Susan and I toured the Dead Sea Scrolls exhibit today at the Cincinnati Museum.  That and today's selection of Pope Francis I make it a reverent day.  A contrast in time and location - 400BC in caves of Qumran to today in Rome. 

Technology has played a key role in religious growth - parchment, the Gutenberg Press, and yes the Mac (which was at the exhibit also).  I remember Susan organizing Martin Abegg to speak at the Indian Hill Church Adult Lecture Series (1998).  Martin Abegg was the graduate student at Hebrew Union College (Cincinnati) that took the concordance and programmed a Mac (1991) to produce the unpublished text and broke the stronghold of the Israel Antiquities Authority's  long-standing restrictions on the use of the scrolls.

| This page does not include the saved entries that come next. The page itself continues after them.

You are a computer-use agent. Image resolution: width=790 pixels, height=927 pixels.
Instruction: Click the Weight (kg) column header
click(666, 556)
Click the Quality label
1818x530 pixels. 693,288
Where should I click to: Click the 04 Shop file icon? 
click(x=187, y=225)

There were only about 10 or 12 parts of the scroll on exhibit with Leviticus, Ezekiel, and Psalms as the books represented.  The audio and visual commentaries added great color to the other physical items of pottery, coin, clothing and artifacts spanning thousands of years. 

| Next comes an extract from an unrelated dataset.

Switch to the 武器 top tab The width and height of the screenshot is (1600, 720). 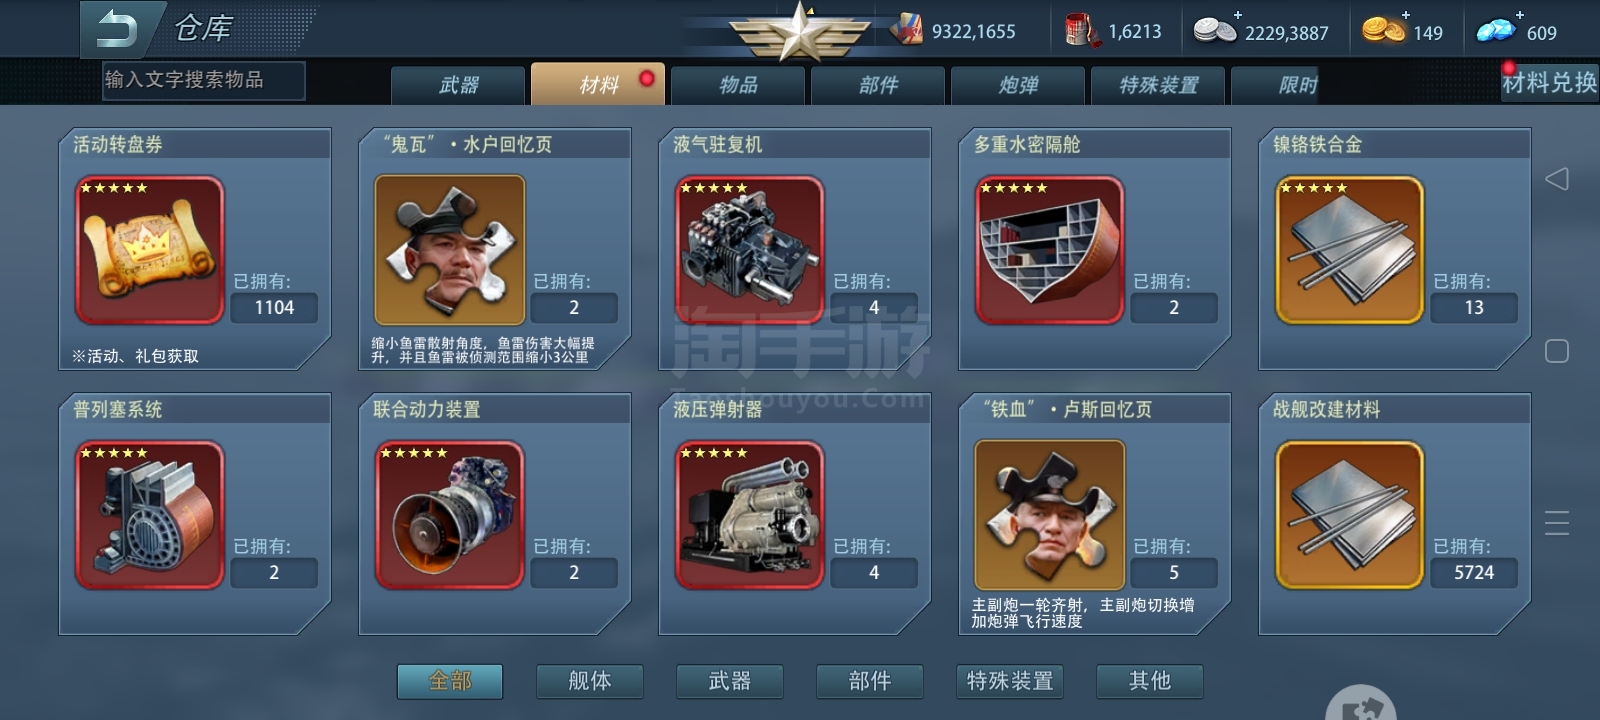[458, 85]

The print was small (big by computer standards probably 16-18 font) and surprisingly dark.  Written in Hebrew, it brought to mind the specifics I learned from Susan in her study of Hebrew - read from right to left with no vowels.  It made me wonder - why are some languages (and text) read horizontal right to left vs left to right or vertically (top to bottom like Chinese)?

(1) Easier to carve in stone (hold mallet in right hand, peg in left)
(2) Right hander scribes tried to avoid smudging their work?
(3) Hold brush in right hand and unroll scroll with left?
(4) Early periods of more left handers
(5) Start a beginning of cave or end of cave?